***** PASSAGE FOR REVIEW *****

Suffolk's covid concerns increase for peninsula care homes and over 60s

By Derek Davis

7th Jan 2022 | Local News

The increase in Covid-19 among over 60s is the biggest area of concern, Suffolk's public health chief has said.

And warnings have been issued that the level of community infection means they cannot keep the virus out of care homes, including those on the Shotley peninsula that have suffered over the past 18 months.

Suffolk's current Covid-19 infection rate is at at 1,360.7 per 100,000 people amid the wave of the Omicron variant. According to data, positive cases from PCR tests has shown an average of 25% compared to around 5% before the latest wave.

Public Health Suffolk director Stuart Keeble told Thursday morning's meeting of the Local Outbreak Engagement Board that the infection had worked its way through from youngsters, through to parent-age adults and now in over 60s.

"The key bit for me which is the area of concern is the increase in the over 60s rate," he told health, council and police leaders.

"That has more than doubled in the last week, and that makes sense from both the background spread but also the mixing we saw over Christmas and New Year.

"That contains a higher proportion that may be more vulnerable where the immunity from the vaccine may not be quite as effective due to underlying health conditions, and that will likely start to play through in the forthcoming weeks, both with regards to hospitalisations and deaths."

He stressed the county was "not in the same place" as last winter but would still be "extremely challenging".

According to figures, case rates among those aged 90 and upwards had tripled between Christmas Day and December 30.

Mr Keeble also warned the increased rate in over 60s is also impacting on care homes.

The council has reported that around a quarter of cases among those aged 60 and above are in care homes, with outbreaks being reported in at least 83 care settings – most of those being care homes.

"It is challenging out there for the care sector," Mr Keeble said. "We have seen a significant increase in care homes over the last month. About 300 staff are infected, but if we think about the background spread that shouldn't be surprising.

"But what is interesting is about 25% of cases in over 60s are in care homes. When we see that level of background spread in the community, it is not possible to keep it out of care homes, but that is where we hope the vaccines will come in play, the boosters, the protection, but at the same time it is challenging out there at the moment."

People have been urged to get their booster jabs as soon as they can, and for those who haven't had any vaccine at all to get their first doses.

In addition, guidance around regular hand-washing, ventilating indoor spaces, wearing face masks and social distancing where groups of people are gathering remain important to help reduce the spread of infection.

*****

> _EXERCISE AIM_: Reproduce the portion of the Suffolk Covid article between "Suffolk's covid concerns" and "in over 60s.", inclusive. Rely only on the article about Suffolk's Covid concerns.

***** DATA SHOWN *****

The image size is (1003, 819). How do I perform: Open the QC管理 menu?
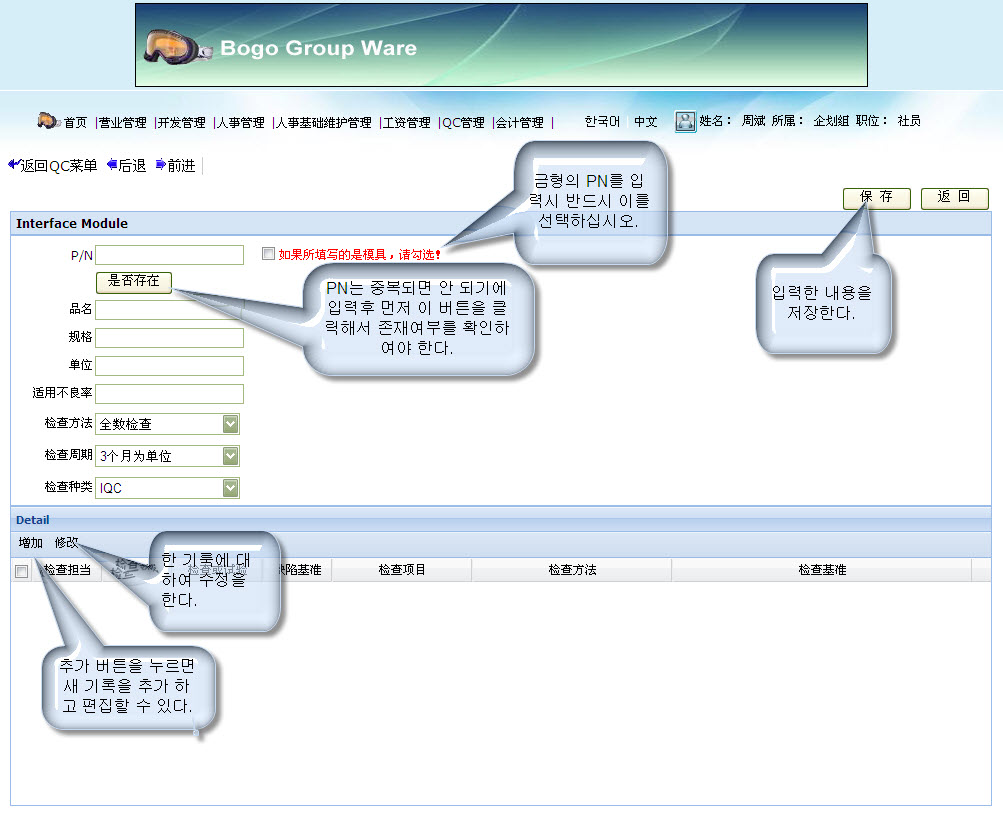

*****

> _SOLUTION FOR THIS PROBLEM_:
Suffolk's covid concerns increase for peninsula care homes and over 60s

By Derek Davis

7th Jan 2022 | Local News

The increase in Covid-19 among over 60s is the biggest area of concern, Suffolk's public health chief has said.

And warnings have been issued that the level of community infection means they cannot keep the virus out of care homes, including those on the Shotley peninsula that have suffered over the past 18 months.

Suffolk's current Covid-19 infection rate is at at 1,360.7 per 100,000 people amid the wave of the Omicron variant. According to data, positive cases from PCR tests has shown an average of 25% compared to around 5% before the latest wave.

Public Health Suffolk director Stuart Keeble told Thursday morning's meeting of the Local Outbreak Engagement Board that the infection had worked its way through from youngsters, through to parent-age adults and now in over 60s.